---
id: "entity-doximitygpt"
type: "entity"
source_timestamps: ["¶1"]
tags: ["ai-tools", "healthcare"]
related: ["concept-ai-knowledge-hiding"]
entityType: "product"
canonicalName: "DoximityGPT"
aliases: []
sources: ["execution"]
sourceVaultSlug: "hbr-seg-execution"
originDay: 8
articleStem: "hbr-cl-76-employees-not-transparent-ai-usage"
sourceUrl: "https://hbr.org/2026/06/why-employees-arent-transparent-about-their-ai-usage"
sourceTitle: "Why Employees Aren’t Transparent About Their AI Usage"
---
# DoximityGPT

**Role in the source:** The opening anecdote's concrete example. A **HIPAA-compliant** AI tool approved for use by healthcare organizations.

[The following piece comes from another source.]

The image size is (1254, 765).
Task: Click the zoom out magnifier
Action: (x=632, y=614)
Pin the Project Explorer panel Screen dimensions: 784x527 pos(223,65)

The article opens with a physician who built a highly effective, *private* prompting template for DoximityGPT and refused to share it with struggling colleagues — the human face of [[concept-ai-knowledge-hiding]] and [[concept-suppression-of-solutions]]. It demonstrates that even a *sanctioned, compliant* tool does not by itself produce disclosure (see [[claim-governance-targets-wrong-problem]], [[claim-tools-amplify-trust]]).

**Enrichment / canonical anchor:** Doximity's product/help page for DoximityGPT; used as an example of a sanctioned, HIPAA-compliant AI tool in healthcare.